WHAT TO DO: Drop every image, then reproduce the data exactly as given.

[Stored data]

------------------------------------

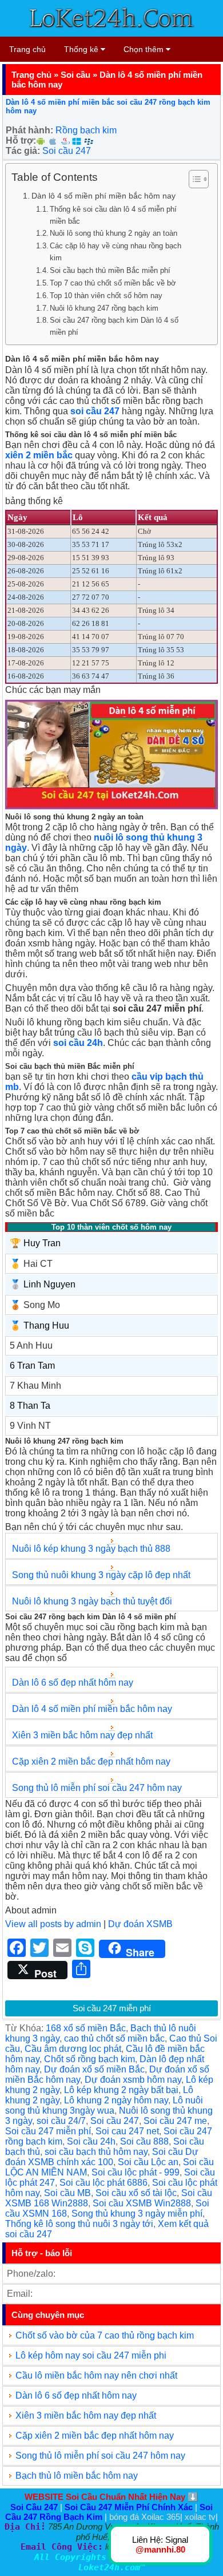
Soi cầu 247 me (175, 2121)
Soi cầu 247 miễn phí (112, 2008)
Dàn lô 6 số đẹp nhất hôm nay (72, 1682)
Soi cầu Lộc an (148, 2162)
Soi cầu (75, 75)
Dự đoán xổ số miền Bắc (94, 2069)
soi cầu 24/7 (61, 2121)
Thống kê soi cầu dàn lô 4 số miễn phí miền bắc (113, 215)
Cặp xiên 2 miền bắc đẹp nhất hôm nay (91, 1761)
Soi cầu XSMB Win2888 (142, 2203)
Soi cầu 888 (144, 2141)
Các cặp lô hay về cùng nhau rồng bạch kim (115, 251)
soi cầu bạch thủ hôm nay (96, 2152)
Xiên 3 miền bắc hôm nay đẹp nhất (82, 1735)
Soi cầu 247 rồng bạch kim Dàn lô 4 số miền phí (114, 326)
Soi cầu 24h (91, 2141)
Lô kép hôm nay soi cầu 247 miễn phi (90, 2355)
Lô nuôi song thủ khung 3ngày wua (104, 2105)
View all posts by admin (53, 1924)
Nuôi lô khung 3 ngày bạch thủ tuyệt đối (92, 1601)
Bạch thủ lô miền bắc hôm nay (76, 2475)
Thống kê (82, 49)
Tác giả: (23, 151)
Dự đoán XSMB (140, 1924)
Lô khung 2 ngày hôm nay (116, 2100)
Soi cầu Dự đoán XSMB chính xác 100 (101, 2157)
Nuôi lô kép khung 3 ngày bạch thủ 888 (92, 1548)
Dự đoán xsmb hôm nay (133, 2079)
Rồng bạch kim (86, 130)
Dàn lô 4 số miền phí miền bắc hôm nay (103, 195)
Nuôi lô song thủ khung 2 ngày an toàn (113, 233)
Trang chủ (27, 49)
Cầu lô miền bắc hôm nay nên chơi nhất (96, 2375)
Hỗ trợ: (21, 140)
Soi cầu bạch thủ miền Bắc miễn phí (110, 270)
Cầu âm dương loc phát (73, 2049)
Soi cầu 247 (66, 151)
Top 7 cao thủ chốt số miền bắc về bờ (113, 283)
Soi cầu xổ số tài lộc (136, 2193)
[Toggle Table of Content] (193, 179)
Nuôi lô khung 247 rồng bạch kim (104, 308)
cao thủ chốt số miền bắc (114, 2038)
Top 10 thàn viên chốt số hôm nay (106, 295)
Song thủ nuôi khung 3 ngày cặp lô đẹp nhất (101, 1575)
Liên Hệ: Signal (160, 2544)
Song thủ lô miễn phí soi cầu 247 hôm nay (97, 1788)
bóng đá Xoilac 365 (144, 2517)
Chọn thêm (145, 49)
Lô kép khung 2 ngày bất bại (121, 2090)
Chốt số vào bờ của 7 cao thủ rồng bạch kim (104, 2335)
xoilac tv (200, 2517)
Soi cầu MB (67, 2193)
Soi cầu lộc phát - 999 (135, 2172)
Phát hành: (29, 130)
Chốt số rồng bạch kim (89, 2059)
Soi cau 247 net (127, 2131)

------------------------------------

SOLUTION FOR THIS EXERCISE:
Soi cầu 247 me (175, 2121)
Soi cầu 247 miễn phí (112, 2008)
Dàn lô 6 số đẹp nhất hôm nay (72, 1682)
Soi cầu Lộc an (148, 2162)
Soi cầu (75, 75)
Dự đoán xổ số miền Bắc (94, 2069)
soi cầu 24/7 (61, 2121)
Thống kê soi cầu dàn lô 4 số miễn phí miền bắc (113, 215)
Cặp xiên 2 miền bắc đẹp nhất hôm nay (91, 1761)
Soi cầu XSMB Win2888 (142, 2203)
Soi cầu 888 (144, 2141)
Các cặp lô hay về cùng nhau rồng bạch kim (115, 251)
soi cầu bạch thủ hôm nay (96, 2152)
Xiên 3 miền bắc hôm nay đẹp nhất (82, 1735)
Soi cầu 247 rồng bạch kim Dàn lô 4 số miền phí (114, 326)
Soi cầu 24h (91, 2141)
Lô kép hôm nay soi cầu 247 miễn phi (90, 2355)
Lô nuôi song thủ khung 3ngày wua (104, 2105)
View all posts by admin (53, 1924)
Nuôi lô khung 3 ngày bạch thủ tuyệt đối (92, 1601)
Bạch thủ lô miền bắc hôm nay (76, 2475)
Thống kê (82, 49)
Tác giả: (23, 151)
Dự đoán XSMB (140, 1924)
Lô khung 2 ngày hôm nay (116, 2100)
Soi cầu Dự đoán XSMB chính xác 100 (101, 2157)
Nuôi lô kép khung 3 ngày bạch thủ 888 (92, 1548)
Dự đoán xsmb hôm nay (133, 2079)
Rồng bạch kim (86, 130)
Dàn lô 4 số miền phí miền bắc hôm nay (103, 195)
Nuôi lô song thủ khung 2 ngày an toàn (113, 233)
Trang chủ (27, 49)
Cầu lô miền bắc hôm nay nên chơi nhất (96, 2375)
Hỗ trợ: (21, 140)
Soi cầu bạch thủ miền Bắc miễn phí (110, 270)
Cầu âm dương loc phát (73, 2049)
Soi cầu 247 (66, 151)
Top 7 cao thủ chốt số miền bắc về bờ (113, 283)
Soi cầu xổ số tài lộc (136, 2193)
[Toggle Table of Content] (193, 179)
Nuôi lô khung 247 rồng bạch kim (104, 308)
cao thủ chốt số miền bắc (114, 2038)
Top 10 thàn viên chốt số hôm nay (106, 295)
Song thủ nuôi khung 3 ngày cặp lô đẹp nhất (101, 1575)
Liên Hệ: Signal (160, 2544)
Song thủ lô miễn phí soi cầu 247 hôm nay (97, 1788)
bóng đá Xoilac 365 (144, 2517)
Chọn thêm (145, 49)
Lô kép khung 2 ngày bất bại (121, 2090)
Chốt số vào bờ của 7 cao thủ rồng bạch kim (104, 2335)
xoilac tv (200, 2517)
Soi cầu MB (67, 2193)
Soi cầu lộc phát - 999 (135, 2172)
Phát hành: (29, 130)
Chốt số rồng bạch kim (89, 2059)
Soi cau 247 net (127, 2131)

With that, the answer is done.